Posted: June 8, 2001 at 1:00 am, Last Updated: November 30, -0001 at 12:00 am

Following are highlights of national news coverage George Mason received during the past week:

Sunday, June 3, Denver Post

Immersion in Contemporary Literature Pays Off

“In the introduction to Listening to the Page, Alan Cheuse says of one stage in his checkered career, ‘I was learning fast that as a freelancer I had to work twice as hard as I should in order to earn about half of what I ought to be paid.’ Quoting that sentence is not just a self-serving squawk on behalf of freelance writers everywhere. It really goes to the essence of his book and his life as an intellectual. Though he is on the faculty of George Mason University, in the past he did many things to earn his daily bread.”

Monday, June 4, New York Times

Calls for Slavery Restitution Getting Louder

“‘If the government got the money from the tooth fairy or Santa Claus, that’d be great,’ said Walter E. Williams, chairman of the economics department at George Mason University. ‘But the government has to take the money from citizens, and there are no citizens alive today who were responsible for slavery. The problems that black people face are not going to be solved by white people, and they’re not going to be solved by money. The resources that are going into the fight for reparations would be far more valuably spent making sure that black kids have a credible education.'”

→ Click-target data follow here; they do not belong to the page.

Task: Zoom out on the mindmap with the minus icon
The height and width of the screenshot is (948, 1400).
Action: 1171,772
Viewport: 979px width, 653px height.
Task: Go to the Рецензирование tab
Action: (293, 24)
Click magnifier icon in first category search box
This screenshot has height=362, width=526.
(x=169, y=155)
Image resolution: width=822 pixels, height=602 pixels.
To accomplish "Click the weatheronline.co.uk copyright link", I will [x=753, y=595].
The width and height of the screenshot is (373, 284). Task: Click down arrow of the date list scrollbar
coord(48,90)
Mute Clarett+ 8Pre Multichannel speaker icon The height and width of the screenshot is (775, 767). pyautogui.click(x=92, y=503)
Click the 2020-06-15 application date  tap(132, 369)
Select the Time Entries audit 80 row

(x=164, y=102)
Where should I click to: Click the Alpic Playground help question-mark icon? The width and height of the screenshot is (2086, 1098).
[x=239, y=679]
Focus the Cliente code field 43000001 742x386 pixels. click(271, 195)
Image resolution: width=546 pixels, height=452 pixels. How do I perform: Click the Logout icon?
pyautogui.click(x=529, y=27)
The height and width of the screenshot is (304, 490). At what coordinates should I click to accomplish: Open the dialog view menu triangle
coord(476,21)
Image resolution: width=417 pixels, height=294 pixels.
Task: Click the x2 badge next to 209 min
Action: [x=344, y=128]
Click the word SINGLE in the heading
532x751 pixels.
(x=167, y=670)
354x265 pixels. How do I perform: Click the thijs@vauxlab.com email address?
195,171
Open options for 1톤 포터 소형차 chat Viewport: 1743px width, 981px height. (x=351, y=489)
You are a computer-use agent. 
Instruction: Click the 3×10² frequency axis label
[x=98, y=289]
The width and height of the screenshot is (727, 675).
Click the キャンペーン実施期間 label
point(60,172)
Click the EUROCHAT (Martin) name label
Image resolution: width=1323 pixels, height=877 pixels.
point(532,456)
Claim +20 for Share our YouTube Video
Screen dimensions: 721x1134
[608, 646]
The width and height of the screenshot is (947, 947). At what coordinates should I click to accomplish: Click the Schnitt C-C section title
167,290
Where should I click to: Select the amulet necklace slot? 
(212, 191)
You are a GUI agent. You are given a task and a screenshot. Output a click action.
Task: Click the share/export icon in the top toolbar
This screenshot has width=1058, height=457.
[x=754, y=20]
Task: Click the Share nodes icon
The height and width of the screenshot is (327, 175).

Tuesday, June 5, Associated Press Newswires

Opponents Say Video Lottery Terminals Will Create Casinos in Racetracks

Timothy A. Kelly, a visiting research fellow at the School of Public Policy at George Mason University in Virginia, told the committee that the resolution is flawed. He said that putting video lottery terminals in racetracks creates ‘quasi-casinos’ and Ohio voters already rejected Ohio allowing casinos issues on ballots in 1990 and 1996.”

Tuesday, June 5, Seattle Times

Partisans Work Public in Advance of Court Decision on Microsoft Antitrust Case

“‘The battle is for the court of public opinion,’ said Ernest Gellhorn, an antitrust specialist at the George Mason University School of Law. ‘What that public opinion does is it indirectly has an impact on the court. It has an impact on government, on whether the Justice Department should pursue the case.'”

Wednesday, June 6, Reuters English News Service

Tough U.S. Stance Seen Helping China Hard-Liners

“In Ming Wan’s China, President George W. Bush could be the best friend a Communist hard-liner ever had. That is because China’s steady economic gains and renewed prestige on the world stage have bred a nation of 1.27 billion people who are increasingly conservative in outlook and nationalistic when it comes to dealing with Washington. ‘The most striking trend in China today is strong political conservatism combined with nationalist emotions,’ said Wan, a Chinese-born international affairs expert who teaches at George Mason University near Washington.”